Meta Platforms (NASDAQ:META) CTO Andrew Bosworth Sells 5,063 Shares
Meta Platforms’ Chief Technology Officer Andrew Bosworth sold 5,063 shares of the company on Saturday, November 15, at an average price of $609.46 per share. The transaction totaled approximately $3.09 million. After the sale, Bosworth directly holds 6,936 shares, valued at roughly $4.23 million at the same average price. The move represents a 42.2% trim of his stake. The transaction was recorded in a regulatory filing.

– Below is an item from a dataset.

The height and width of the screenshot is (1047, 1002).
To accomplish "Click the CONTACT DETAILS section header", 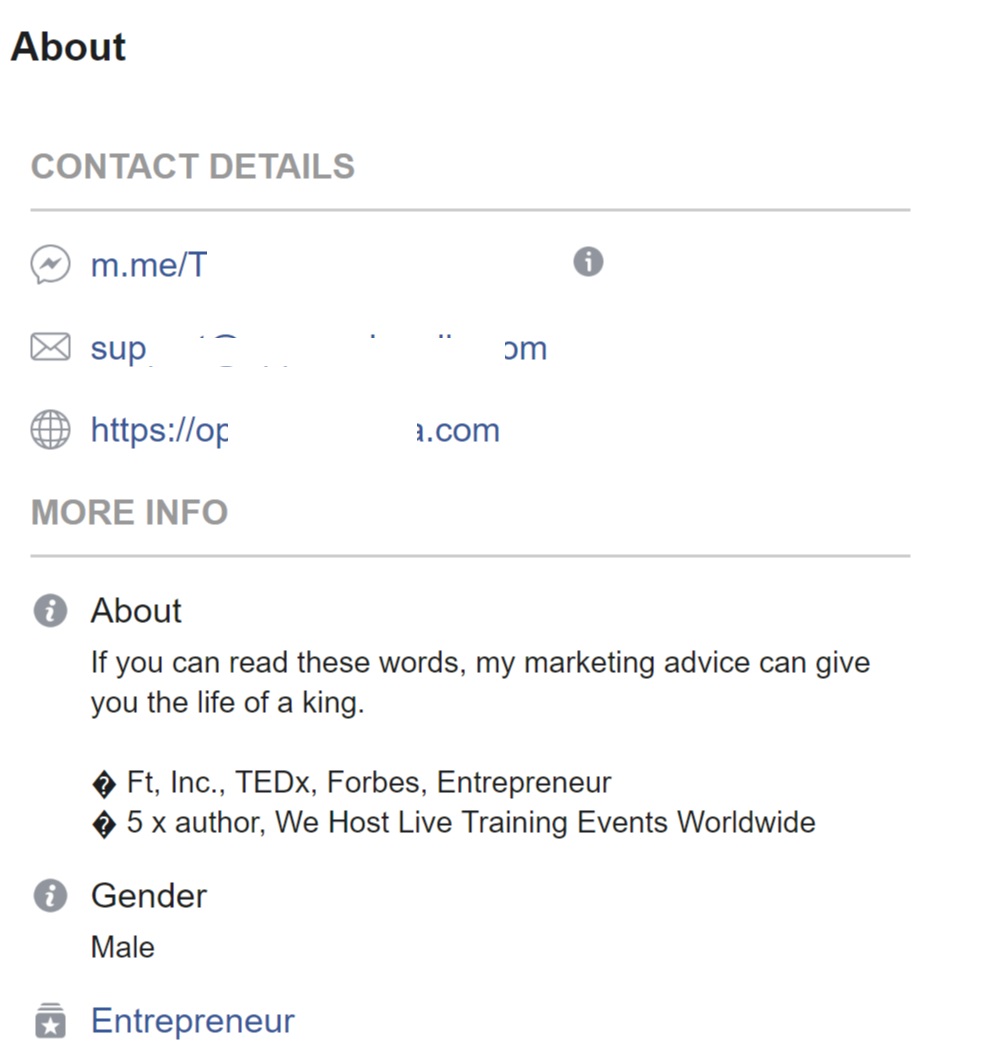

As the executive overseeing Reality Labs—Meta’s AR/VR division behind the Quest line, mixed-reality features, and wearables—Bosworth’s trades tend to draw attention from investors across the gaming and extended reality ecosystem. Insider sales can occur for many reasons, including diversification and personal financial planning, and do not necessarily reflect changes in the company’s product roadmap for VR, AR, or gaming initiatives.
Stock Snapshot
- Latest close: $597.69, down $4.32 on the day
- Trading volume: 25.42 million shares versus a 15.37 million average
- 52-week range: $479.80 to $796.25
- Moving averages: 50-day at $710.72; 200-day at $706.49
- Market capitalization: approximately $1.51 trillion
- Valuation and risk: P/E 26.40; PEG 1.35; beta 1.20
- Balance sheet: quick ratio 1.98; current ratio 1.98; debt-to-equity 0.15
Earnings Momentum
In its most recent quarter reported on Wednesday, October 29, Meta posted earnings per share of $7.25, topping the consensus estimate of $6.74. Revenue reached $51.24 billion, above expectations of $49.34 billion, and climbed 26.2% year over year. Return on equity was 39.35%, with a net margin of 30.89%. The company indicated guidance for Q4 2025 that points to continued earnings strength. Analysts currently project full-year EPS of about 26.7.
Dividend Update
Meta recently paid a quarterly dividend of $0.525 per share on Monday, September 29, to shareholders of record as of Monday, September 22. On an annualized basis, that equates to $2.10 per share and a yield near 0.4%. The payout ratio stands at approximately 9.28%.
Analyst Sentiment and Price Targets
Research houses remain broadly positive on Meta, with multiple firms reiterating Buy or Overweight ratings while fine-tuning price objectives. Recent targets have ranged from the mid-$800s to above $1,100, and the consensus target sits around $827.60. Overall, the stock carries a “Moderate Buy” leaning, with a sizeable majority of analysts recommending purchase over hold.
Institutional Activity
Institutions continue to hold the bulk of Meta’s float, with ownership around 79.91%. Recent filings show several advisory firms modestly increasing or fine-tuning positions by small share counts, reflecting ongoing portfolio rebalancing rather than broad directional shifts.
Why This Matters for VR and Gaming
Meta operates through two primary segments: Family of Apps (Facebook, Instagram, Messenger, WhatsApp) and Reality Labs, which develops virtual and mixed-reality hardware, software, and wearables. For the gaming and XR community, Reality Labs is the focal point—powering the Quest ecosystem, pushing passthrough mixed reality for new gameplay possibilities, and expanding developer tools that enable richer, more social experiences.
Despite near-term share price volatility, Meta’s investment in VR/AR remains core to its long-term strategy: creating a spatial computing platform where gaming, productivity, and social presence converge. The latest financials indicate robust profitability from the apps business funding those future-facing bets. Bosworth’s role is central to aligning that technology roadmap—spanning optics, input systems, content libraries, and AI-driven social features—with the expectations of both gamers and developers. Investors will watch for continued traction in device adoption, engagement time in mixed reality, and monetization across content and services as key signals into 2025.
Bottom line: An insider sale by Meta’s CTO lands amid strong fundamentals, steady analyst support, and ongoing commitment to VR and mixed reality. For gamers and XR followers, the bigger story remains how Reality Labs’ hardware and software advances translate into deeper, more compelling interactive worlds.